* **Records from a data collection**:
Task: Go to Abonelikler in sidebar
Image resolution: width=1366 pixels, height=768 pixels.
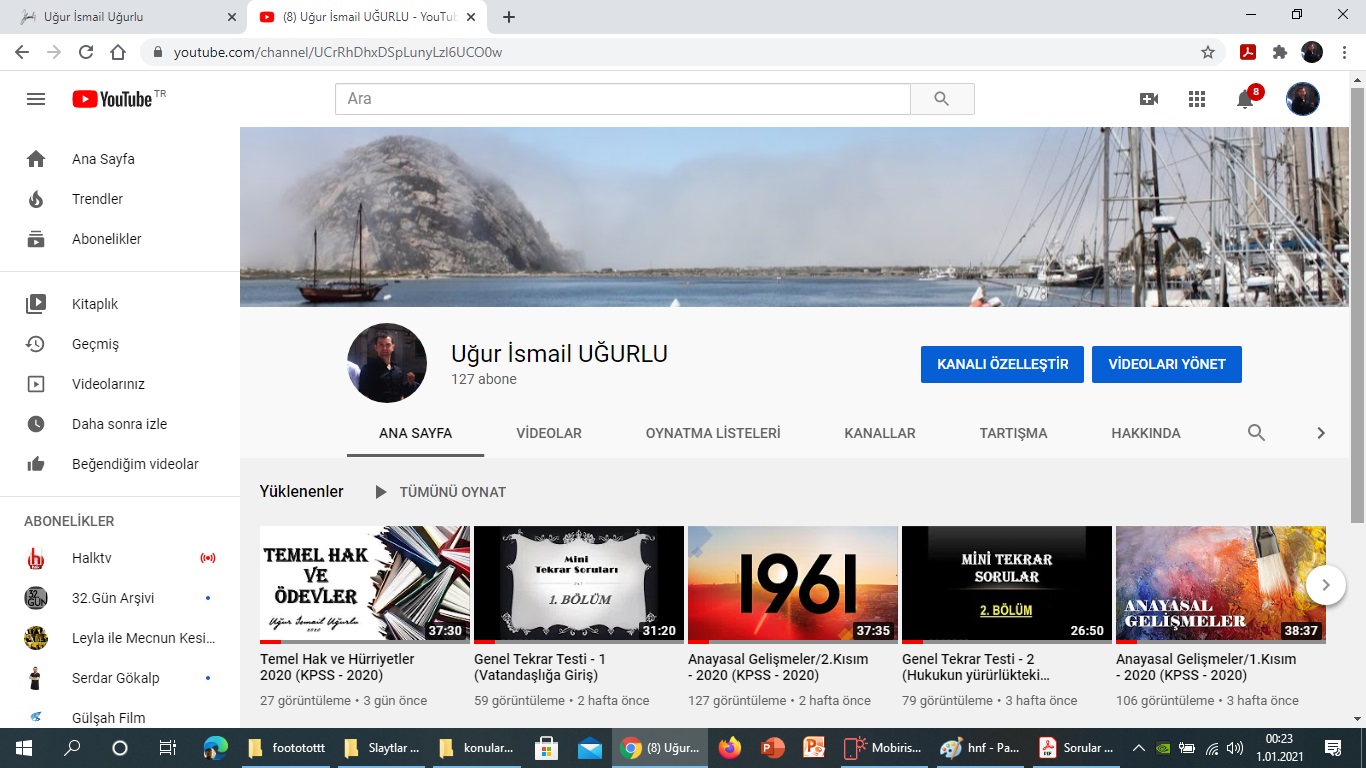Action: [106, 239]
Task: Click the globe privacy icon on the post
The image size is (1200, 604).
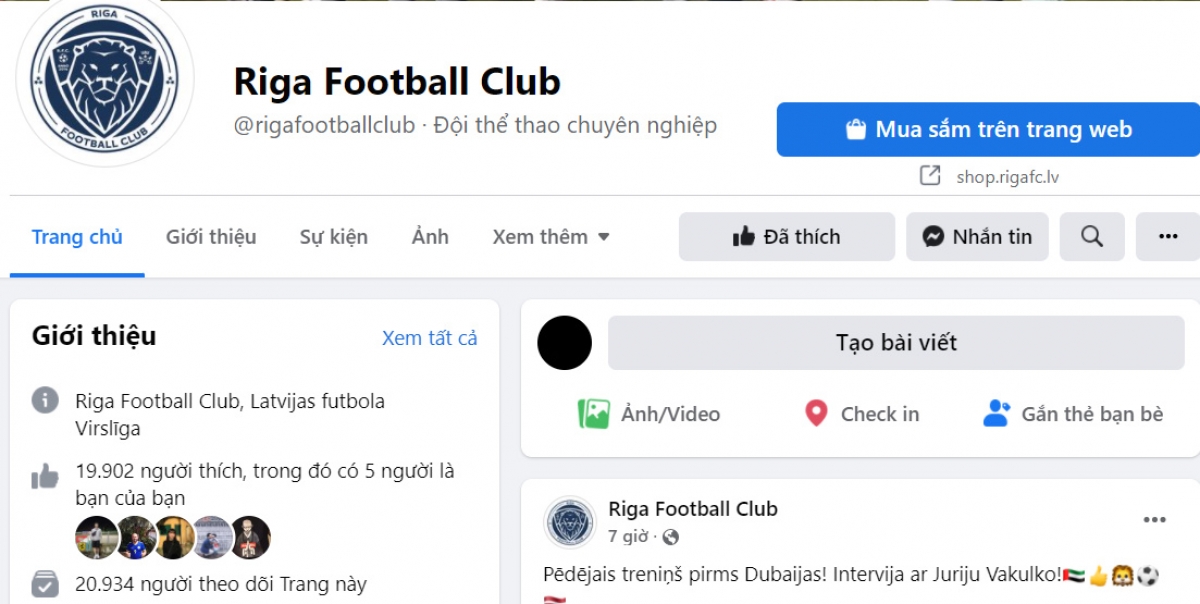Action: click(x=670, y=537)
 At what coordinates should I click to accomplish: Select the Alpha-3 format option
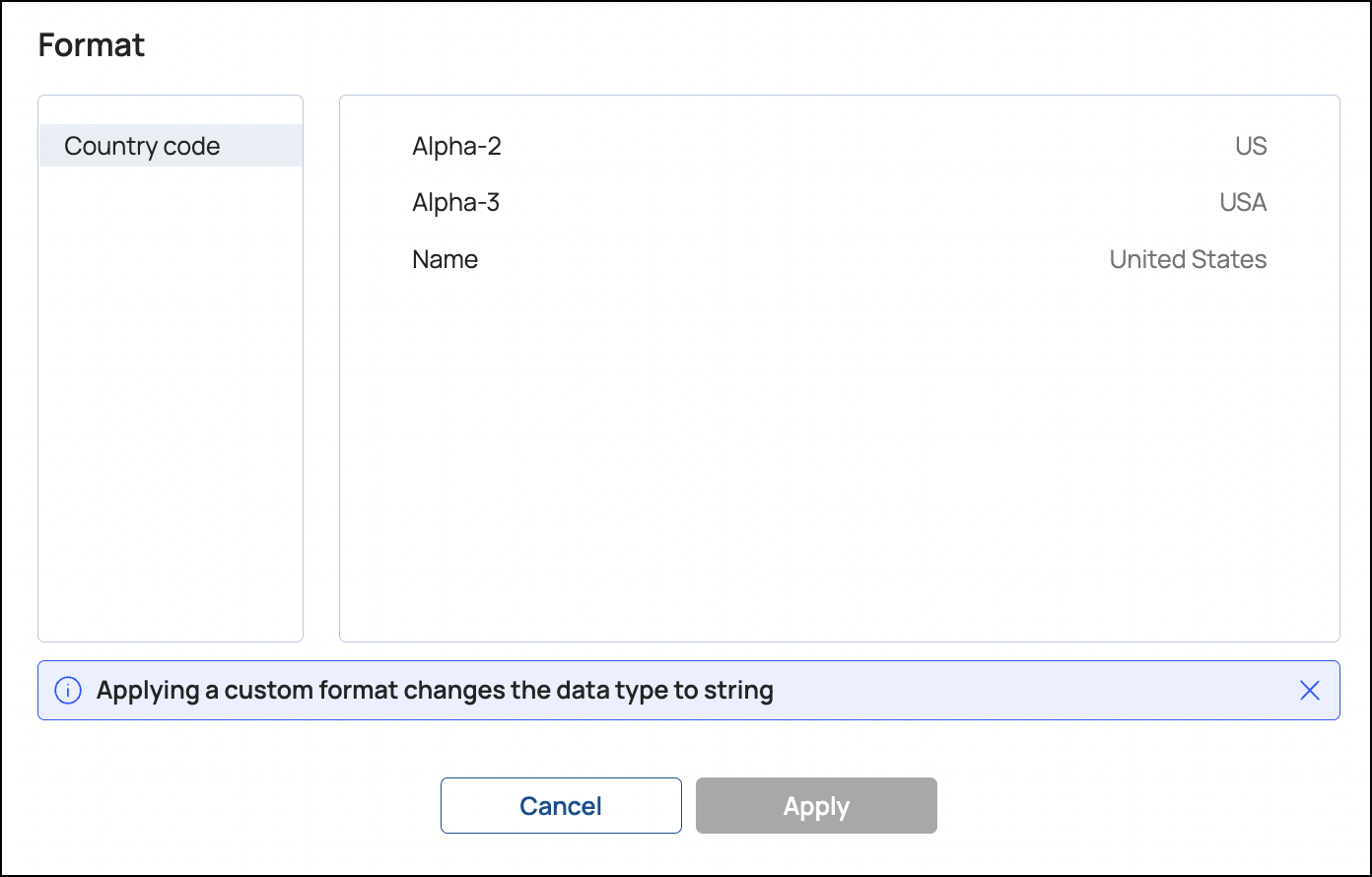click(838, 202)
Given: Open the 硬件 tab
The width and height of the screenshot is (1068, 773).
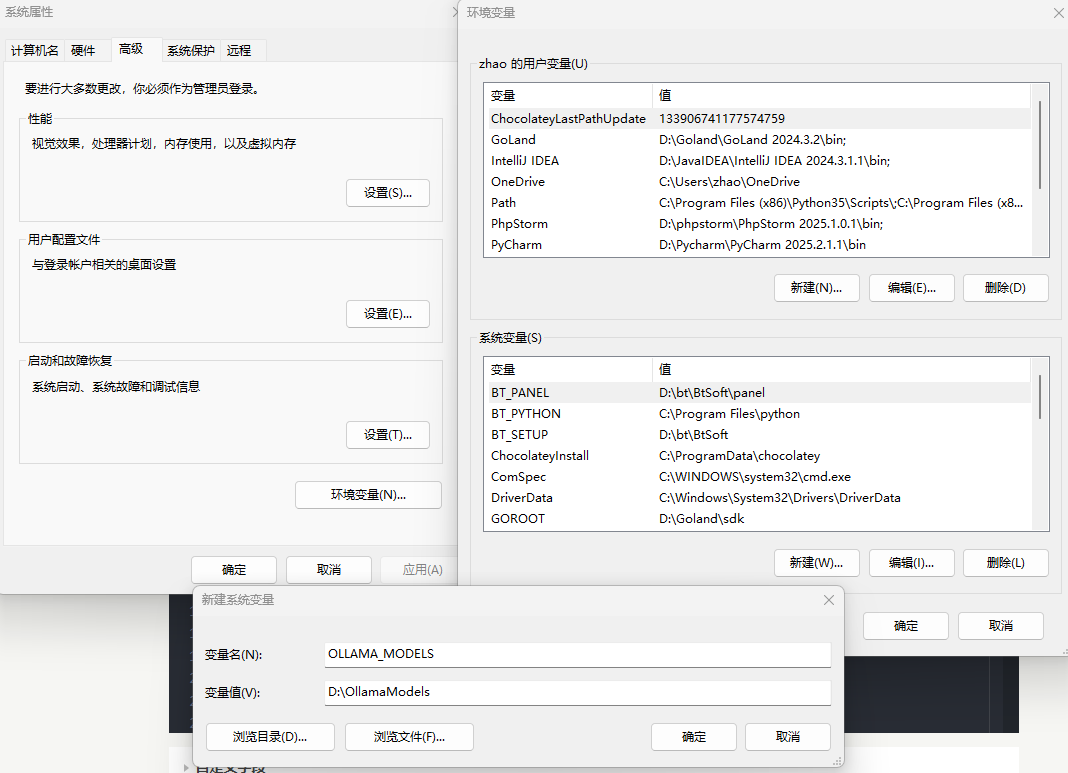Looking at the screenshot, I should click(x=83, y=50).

* **Activity**: Please find the lines in the data that contain the word "Task" and copy them.

* **Solution to this problem**:
Task: Go to Abonelikler in sidebar
Task: Click the globe privacy icon on the post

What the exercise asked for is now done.